Classification: 7.3.

Nature of problem:
The computer code (as that of papers I (AADF) and II (AAXZ)) allows to calculate the Green function (GF) for the one-electron hamiltonian of a semi-infinite solid with two-dimensional translational symmetry parallel to the surface, within any given range of energy E. Thus, this surface Green function (SGF) satisifies the Bloch-type periodic boundary conditions parallel to the surface, for a given value of the Bloch vector k||, and the boundary condition for outgoing waves normal to the surface. The following quantities describing the electronic structure may be computed from the SGF directly: (i) the electronic charge density within an arbitrary plane or box, both for given E and k|| and totally, i.e. integrated over E and k||, and (ii) the local density of states (LDOS), either for a given k|| and projected onto a given angular momentum, L = (l,m), (partial LDOS) or totally, i.e., integrated over k|| and summed up over L. In generalization to paper II, it is now possible to treat more complex systems with any number of different atoms composing the unit cell, e.g., reconstructed or rumpled clean surfaces as well as adsorbate systems.

Solution method:
The layer Korringa-Kohn-Rostoker (KKR) approach is used. The semi- infinite crystal is composed from layers parallel to the surface, and the atomic positions within the layer unit cell at the surface may differ from their ideal (bulk) values ("rumpled" layers). The potentials are treated within the muffin-tin approximation, and non- local pseudopotentials may be used. The system may be divided into four regions of commensurable, two-dimensional lattice vectors, but with possibly different muffin-tin zeros and geometries: (i) vacuum region, (ii) overlayer, (iii) surface or subsurface region, (iv) substrate (bulk) region. The unit cell of any layer may be composed of any required number of different atoms. The intra-layer scattering is treated by the method of Kambe [1], and the inter-layer scattering is treated using the layer-doubling scheme proposed by Pendry [2]. The Green function is evaluated using the method of Kambe and Scheffler [3] in a spherical-wave expansion up to any maximum quantum number of angular momentum, with basis functions centered at the atomic sites of the layers. Beginning with the top (overlayer or surface) region, the computational procedure is repeated layer-by-layer for the specified number of layers. The bulk Green function may also be evaluated.

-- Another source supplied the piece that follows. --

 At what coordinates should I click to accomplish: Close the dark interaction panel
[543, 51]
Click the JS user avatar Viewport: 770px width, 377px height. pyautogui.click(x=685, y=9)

All substrate (bulk) layers are assumed to be identical, but, they may differ from the top layers (over-layer, surface, subsurface layers). The muffin-tin zero of the subsurface region has to equal that of the bulk region. If the Green function of the vacuum region is projected onto spherical waves, the number of centers for the expansion must not exceed the number of atomic sites per unit cell within the overlayer or top substrate layer, respectively. The two-dimensional lattice vectors of the different layers have to be commensurable to those of the corresponding (1 x 1) structure of the substrate.

Running time:
The running time for the test run, i.e., one energy and k|| point for a substitutional (sqrt(3) x sqrt(3))R30degrees overlayer on the (111) surface of a fcc crystal, using 25 plane waves and 3 phase shifts per atom, and computing the Green function and LDOS for the overlayer, the first two subsurface layers, and the bulk, is * 20 s on IBM RISC System/6000, model 350, * 4 s on CRAY Y-MP/4, * 40 s on CONVEX 220, * 60 s on Amdahl 370, * 623 s on SPECS TRITON. Remarks concerning installationof program Programming is done in a rigorous modulare structure. All of the source files contain only one program unit (PROGRAM, SUBROUTINE, FUNCTION, BLOCK DATA) and are distributed over different subdirectories, corresponding to the different generated object module libraries and installations. A pre-processor has to be available for interpreting the C-like pre-processor statements within the source files during compilation. All the source files, including also shell scripts for compilation etc., may be extracted from the MS-DOS installation diskettes. For details, see the file INSTALL.

[1] K. Kambe, Z. Naturforschg. 22 a (1967) 322, 422; 23 a (1968) 1280.
[2] J.B. Pendry, Low Energy Electron Diffraction (Academic Press, London, 1974).
[3] K. Kambe and M. Scheffler, Surf.Sci. 89(1979)262.